Ротный, я и командир взвода автоматчиков лейтенант Афиндиев решили заглянуть в ближайший большой дом. Там, кстати, на всех жилых домах висели приспущенные белые флаги, чего мы раньше не видели. В доме никого не оказалось, но при выходе заметили в подвале тусклый огонек и решили заглянуть туда. Вдруг навстречу нам с громкими возгласами "Тельман гут! Гитлер капут!" и с красным флагом в руках вышел возрастной горбатый мужчина. Быстро представился, назвав имя и фамилию. Повторил несколько раз: "Их – антифашист!" Молча выслушали его. Потом говорит: "Битте шен!" – и повел нас в подвал. Там находились пожилые немцы, женщины и дети, все с испуганными взглядами. Стояла гробовая тишина. После осмотра помещения вышли на улицу, а немец все время что-то говорил на родном языке. Мы как смогли, пояснили ему, чтобы все возвращались домой и не боялись русских солдат. На этом он и удалился обратно.
И сразу после войны мы в Германии совсем недолго простояли, так что мне запомнились только отдельные встречи.
Пока нас не вывели в Союз, мы стояли в каком-то красивом городишке и жили там вполне мирной жизнью. В магазины ходили, в фотоателье. Запомнилось, что фотограф брал оплату только продуктами. У него уже бумажка на столе лежала, где на русском языке было расписано, сколько чего за какую фотографию. Прейскурант…

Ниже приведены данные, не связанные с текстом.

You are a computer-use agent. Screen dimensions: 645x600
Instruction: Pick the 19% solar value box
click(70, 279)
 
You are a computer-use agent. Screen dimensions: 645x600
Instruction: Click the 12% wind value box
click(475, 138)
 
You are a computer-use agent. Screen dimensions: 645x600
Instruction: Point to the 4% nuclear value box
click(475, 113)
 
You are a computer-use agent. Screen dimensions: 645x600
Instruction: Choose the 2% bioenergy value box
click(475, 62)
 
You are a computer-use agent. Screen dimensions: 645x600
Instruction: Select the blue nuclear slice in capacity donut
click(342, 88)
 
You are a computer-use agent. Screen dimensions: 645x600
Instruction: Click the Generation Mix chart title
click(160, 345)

На озеро купаться ходили, хотя сами немцы не купались. Им не до купания было. Помню, идем с озера, а нам навстречу уже пожилой немец с рюкзачком за плечами. Мы удивились, что он в шортах, причем они такие поношенные, видно по наследству ему достались. Засаленные до того, что блестят. Поздоровались и спрашиваем: "Что несешь?" Он снимает, раскрывает, а там сосновые иголки. А мы и до этого через эту рощу проходили и шутили: "Какая же это роща? Это же настоящий парк!" Потому что там такая чистота, не то что сучьев, даже шишек и иголок на земле нет. Даже на деревьях сухих сучков не видно. И оказывается, этот дед набрал иголок, чтобы топить печь. Другого ничего не нашлось… Так что в какой-то промежуток времени им совсем несладко пришлось. Власти никакой нет, продуктов нет, и они на время оказались в какой-то растерянности.
Зато в 60-х годах я семь лет служил в Германии, и вот тут я больше к немцам присмотрелся. Конечно, к военным в основном. Рядом с нашей дивизией стояла немецкая танковая дивизия ННА. И мы к ним ездили, и они к нам приезжали. Под конец моей службы там стали уже совместно участвовать в учениях.
В этой дивизии я бывал неоднократно и, конечно же, любопытствовал, как у них все устроено. Сравнить, как у них, как у нас. И мне показалось, что многие вопросы у них были устроены более разумно и обстоятельно. Например, дисциплина. Сказать, что она у них слабее, ничего подобного. Тем не менее для солдат были определенные послабления. Например, в личное время у них солдат мог форму снять, кто хочет, читает, кто хочет на постели поперек валяется. Я же заходил в казармы, видел, лежат.
И мне очень понравилось, как у них разумно были поставлены обучение и подготовка резервистов. У нас собирают кучу, и начинается обучение. А у них, если танки сменились, сразу собирают резервистов, чтобы познакомить их с новыми машинами. В роте из десяти машин девять – кадровые экипажи, а 10-й – резервисты. Проходят вместе со всеми обучение, а в конце сдают зачет на допуск. А живут в отдельной комнате и на выходные уезжают домой. У нас сейчас только вводится шведский стол, а у них эта система уже тогда работала.
Но при всех этих вольностях немцы оставались очень старательными, исполнительными, и их на разборах всегда отмечали положительно. Ясно, дело во внутренней дисциплине. И вот, приглядевшись тогда к ним, мне стало понятно, почему у нас соотношение сгоревших танков один к трем не в нашу пользу… Это не только техника, но и люди, их внутренние взаимоотношения, командир – подчиненный, все здесь.